◆ Exercise objective
Go to the line below containing "How do I perform: Switch" and print exactly from there through the line containing "Select the Вид ribbon tab", both included. Print nothing else.
■ ■ ■ ■
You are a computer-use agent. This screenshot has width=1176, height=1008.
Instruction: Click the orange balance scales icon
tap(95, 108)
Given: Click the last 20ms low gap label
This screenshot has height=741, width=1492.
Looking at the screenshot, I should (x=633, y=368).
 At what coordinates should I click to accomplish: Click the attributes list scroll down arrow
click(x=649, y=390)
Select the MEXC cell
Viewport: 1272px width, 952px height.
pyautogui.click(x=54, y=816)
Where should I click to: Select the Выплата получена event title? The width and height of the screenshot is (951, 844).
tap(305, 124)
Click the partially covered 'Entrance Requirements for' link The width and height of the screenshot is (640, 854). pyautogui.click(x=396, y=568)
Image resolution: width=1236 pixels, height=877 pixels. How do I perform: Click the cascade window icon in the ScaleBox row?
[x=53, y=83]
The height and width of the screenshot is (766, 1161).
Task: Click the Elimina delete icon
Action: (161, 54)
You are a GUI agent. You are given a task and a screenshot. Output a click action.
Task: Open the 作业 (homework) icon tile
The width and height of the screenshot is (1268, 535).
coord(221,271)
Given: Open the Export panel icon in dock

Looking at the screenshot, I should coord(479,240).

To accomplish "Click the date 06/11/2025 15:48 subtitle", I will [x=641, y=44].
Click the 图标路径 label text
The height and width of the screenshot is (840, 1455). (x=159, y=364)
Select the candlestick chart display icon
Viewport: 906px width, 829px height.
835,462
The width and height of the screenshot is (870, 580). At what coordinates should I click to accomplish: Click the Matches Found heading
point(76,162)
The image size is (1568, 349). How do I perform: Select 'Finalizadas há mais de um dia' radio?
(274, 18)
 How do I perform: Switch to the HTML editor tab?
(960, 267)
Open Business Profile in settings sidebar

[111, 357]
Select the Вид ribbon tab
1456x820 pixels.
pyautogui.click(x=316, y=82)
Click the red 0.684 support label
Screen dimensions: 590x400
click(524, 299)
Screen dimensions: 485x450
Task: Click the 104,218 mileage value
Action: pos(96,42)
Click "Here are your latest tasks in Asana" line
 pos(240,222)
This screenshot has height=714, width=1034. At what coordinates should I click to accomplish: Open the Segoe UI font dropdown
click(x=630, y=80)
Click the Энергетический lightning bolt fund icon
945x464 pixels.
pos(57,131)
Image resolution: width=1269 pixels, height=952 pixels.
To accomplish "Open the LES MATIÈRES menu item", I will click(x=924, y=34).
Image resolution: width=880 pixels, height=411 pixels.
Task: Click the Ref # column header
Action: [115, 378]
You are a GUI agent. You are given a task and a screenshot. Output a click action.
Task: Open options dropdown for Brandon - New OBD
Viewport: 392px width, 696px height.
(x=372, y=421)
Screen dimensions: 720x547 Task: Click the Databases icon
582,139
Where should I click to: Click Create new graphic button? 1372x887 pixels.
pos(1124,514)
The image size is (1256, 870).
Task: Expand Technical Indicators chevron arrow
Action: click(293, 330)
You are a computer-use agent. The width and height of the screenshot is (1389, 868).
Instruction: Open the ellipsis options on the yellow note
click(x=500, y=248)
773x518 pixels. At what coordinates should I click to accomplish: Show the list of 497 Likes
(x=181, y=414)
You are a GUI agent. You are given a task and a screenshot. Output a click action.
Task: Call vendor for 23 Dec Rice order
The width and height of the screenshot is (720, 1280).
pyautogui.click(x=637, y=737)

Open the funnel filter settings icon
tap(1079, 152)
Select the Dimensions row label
■ ■ ■ ■
◆ Answer space
 How do I perform: Switch to the HTML editor tab?
(960, 267)
Open Business Profile in settings sidebar

[111, 357]
Select the Вид ribbon tab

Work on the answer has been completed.